I had a couple of questions. The first one is just on the individual life business. You spoke about the seasonality in the business. But obviously earnings have moved even more so than the seasonality might imply. So do you view the 2016 earnings number for the business as more of a normal annual level going forward? Or did results benefit from variable investment income or other items that might not repeat to the same extent?

Randy Freitag

Analyst · Jimmy Bhullar with JPMorgan. Your line is open

Yes, Jimmy, I think of the year as almost perfectly in line with what I've said in the past which is that this business is about $125 million a year business or $500 million for a full year --

Jimmy Bhullar

Analyst · Jimmy Bhullar with JPMorgan. Your line is open

$125 million a quarter. Yes, yes.

Randy Freitag

Analyst · Jimmy Bhullar with JPMorgan. Your line is open

Yes, excuse me. And if you think about the year, we made $550 million and that included $17 million positive unlocking. So right at that $125 million guidance. In terms of the quarter, the $154 million, we had strong variable investment income. That was largely offset, as I mentioned, by expenses. So at the end of the day, what you just had was mortality, really good mortality driving the $154 million of earnings; which, just coincidentally, was almost an exact mirror of the first quarter of the year. As I said in the first quarter of the year, about $20 million of expected seasonality. We had about $10 million of additional; total of $30 million this quarter. About $29 million of benefit overall, compared to an average quarter, from good, strong mortality which we expect to happen in that quarter of the year.

Jimmy Bhullar

Analyst · Jimmy Bhullar with JPMorgan. Your line is open

Okay. And then on the variable investment income being strong, can you just give a little bit of color on what the drivers were and also discuss where you are on your plan to reduce your hedge fund exposure?

Randy Freitag

Analyst · Jimmy Bhullar with JPMorgan. Your line is open

It was strong across all areas. So the PE and hedge funds, I think as Dennis might have mentioned in his script, the return was about 12% for the quarter. And we expect 10%, long term. So we had good, strong performance from the alts portfolio. And then, prepayment income was above what we've experienced over the last 4 to 5 years and was over what I would expect over a much longer cycle. In total, it came up to about $13 million after tax, as I mentioned in my script. I would say that was fairly evenly split, maybe a little skewed towards prepayment income. If you broaden this out and you think about alternatives and prepayment income over a longer cycle and you look at the last couple of years, what you've seen is that alternatives in both of those years were a little below our long term expectations. So for the full year, we were about $40 million lower than we would expect on the alternative side, whereas prepayment income was a little stronger. When you add them together, I don't think we're materially different from what a longer term expectation might be for the sum of those two items.

Operator

Operator

Our next question comes from the line of Yaron Kinar with Deutsche Bank. Your line is open.

Yaron Kinar

Analyst · Yaron Kinar with Deutsche Bank. Your line is open

I had a question regarding capital deployment. You mentioned buybacks as probably being still quite elevated or strong in 2017. One part that I was surprised I didn't hear you talk about was the potential for M&A. I think in the past, you talked about being interested in morbidity business. I think interest rates are higher. The group business has turned around. You may see less of a regulatory risk here. Is that still something that you are considering or maybe looking at more carefully today?

> _BRIEF A_: In the earnings call transcript, what return did the PE and hedge funds earn for the quarter?
> _BRIEF B_: List every person mentioned by name in the earnings call transcript.
> _BRIEF C_: Write the next part of the earnings call transcript, picking up after its last line.

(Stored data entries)
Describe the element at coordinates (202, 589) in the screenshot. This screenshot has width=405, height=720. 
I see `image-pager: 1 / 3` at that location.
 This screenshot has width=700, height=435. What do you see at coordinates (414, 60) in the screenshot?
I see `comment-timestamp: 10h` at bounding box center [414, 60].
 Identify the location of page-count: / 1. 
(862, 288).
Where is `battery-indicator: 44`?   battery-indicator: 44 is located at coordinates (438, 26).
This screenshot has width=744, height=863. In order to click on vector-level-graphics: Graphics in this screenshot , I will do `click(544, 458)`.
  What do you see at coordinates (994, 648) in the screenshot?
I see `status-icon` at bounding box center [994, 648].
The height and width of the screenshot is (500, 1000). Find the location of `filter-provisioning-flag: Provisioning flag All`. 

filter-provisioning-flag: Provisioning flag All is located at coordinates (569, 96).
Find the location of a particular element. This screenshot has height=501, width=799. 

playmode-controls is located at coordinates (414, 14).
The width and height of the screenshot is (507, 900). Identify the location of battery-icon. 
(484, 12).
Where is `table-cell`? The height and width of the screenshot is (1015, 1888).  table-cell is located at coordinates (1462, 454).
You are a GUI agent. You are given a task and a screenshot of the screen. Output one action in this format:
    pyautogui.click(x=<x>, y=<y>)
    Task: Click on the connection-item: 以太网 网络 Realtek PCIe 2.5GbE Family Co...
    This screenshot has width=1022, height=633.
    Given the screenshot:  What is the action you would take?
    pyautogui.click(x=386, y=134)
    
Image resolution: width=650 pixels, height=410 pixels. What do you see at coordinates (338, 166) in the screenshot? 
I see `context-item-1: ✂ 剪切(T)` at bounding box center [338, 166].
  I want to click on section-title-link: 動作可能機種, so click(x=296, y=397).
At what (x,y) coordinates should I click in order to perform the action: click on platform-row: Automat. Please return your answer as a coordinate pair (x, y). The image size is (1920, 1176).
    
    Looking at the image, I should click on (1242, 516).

> _RESPONSE A_: About 12%.

> _RESPONSE B_: Jimmy Bhullar, Randy Freitag, Dennis, Yaron Kinar

> _RESPONSE C_:
Dennis Glass

Analyst · Yaron Kinar with Deutsche Bank. Your line is open

M&A is always a tool. And over the last 22, 20 years or so, we've used it pretty effectively to really achieve what would otherwise would be our plan anyway. And so whenever we do M&A, it's because we're trying to accelerate a strategy; not to do it for the sake of doing it. You are correct; we have said that we have a longer term strategy of increasing the percentage of our income that comes from mortality and morbidity; and that sort of in terms of our businesses, we would probably think the group business as the top priority. So, that's the strategy. Deals coming into market come episodically. We'll continue to look at things. We've looked at some properties in the last 24 months and back to our allocating capital to the best use, it was way more expensive. Properties sold for way more than what we think would make sense for our use of capital. But it made a lot of good sense for the people who bought it. I don't know what their strategies were. So, prices would probably have to come down a little bit before we got real interested in a deal. But we'll keep looking. We're good at assessing M&A. We're good at integrating M&A. And if something comes along that fits with our long term strategy, all of which points we have articulated, we would take a look. I will say that we wouldn't do anything that would materially affect our share buyback program over time.

Yaron Kinar

Analyst · Yaron Kinar with Deutsche Bank. Your line is open

Okay. And then switching gears a little bit to the digitalization initiative. Just want to get a little more understanding of the numbers. So as -- I'm assuming that 2019 that -- the breakeven year, you expect to see some cost saves flowing in and then those really ramping up in beyond that. So, can you give us a little bit of color as to where you see those cost saves coming in? Which segments would be more impacted? I'm assuming that the expenses -- that the related expenses will remain in the corporate segment or corporate and other. But where could we see the benefits?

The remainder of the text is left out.